Work with Shubham
Connect with Shubham Jha
Available for senior engineering roles, technical consulting, and product advisory. I specialise in React, Next.js, and full-stack architecture for global-scale platforms.
Start a projectWork with Shubham
Available for senior engineering roles, technical consulting, and product advisory. I specialise in React, Next.js, and full-stack architecture for global-scale platforms.
Start a project
A 24MB PDF. Four seconds. 3.9MB output. No server, no upload, no cloud API — just a browser tab running Ghostscript.
When I first got this working I assumed I'd done something wrong. JavaScript can't do that. Except it wasn't JavaScript doing it. It was a 30-year-old C program, compiled to WebAssembly, running its CLI interface unchanged inside a browser tab. That reframe is the entire mental model.
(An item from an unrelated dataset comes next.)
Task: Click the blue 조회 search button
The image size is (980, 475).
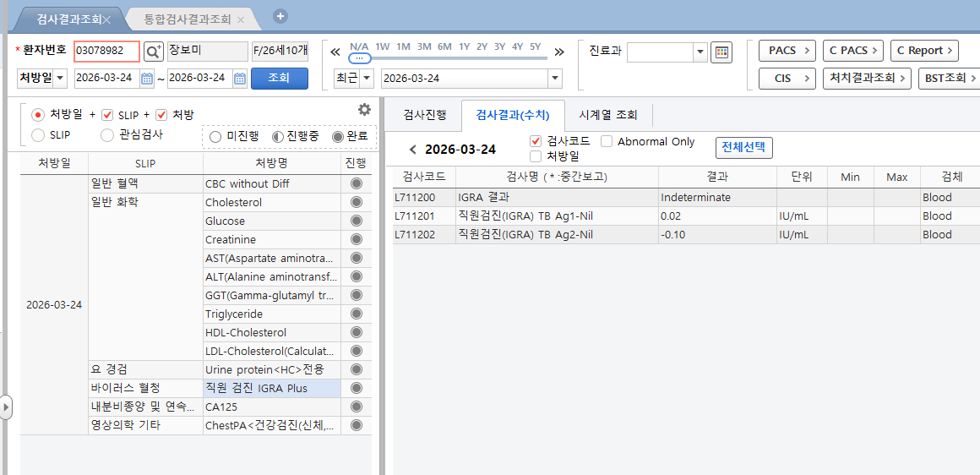Action: [280, 78]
This post is that mental model: the four concepts that make it work, and the real code behind a PDF compressor that runs Ghostscript entirely client-side.
pdf-lib, jsPDF, PDF.js — all three operate at the PDF object level. Add pages, remove annotations, merge files, fill forms. What they can't do is touch the compressed data inside a PDF's content streams.
A PDF is a tree of objects. Embedded images are compressed byte streams, typically JPEG or CCITT for scans. JavaScript libraries can restructure that tree, but they leave the compressed streams alone. No access to the pixel data, no JPEG encoder, no font subsetter. To resample a JPEG you need to decode to raw pixels, resize, and re-encode — that pipeline needs libjpeg and libpng at the C level.
On a scan-heavy PDF (receipts, contracts, anything photocopied), a JS-only compressor gets 10–20% reduction at best. The images, which are most of the file, come out unchanged.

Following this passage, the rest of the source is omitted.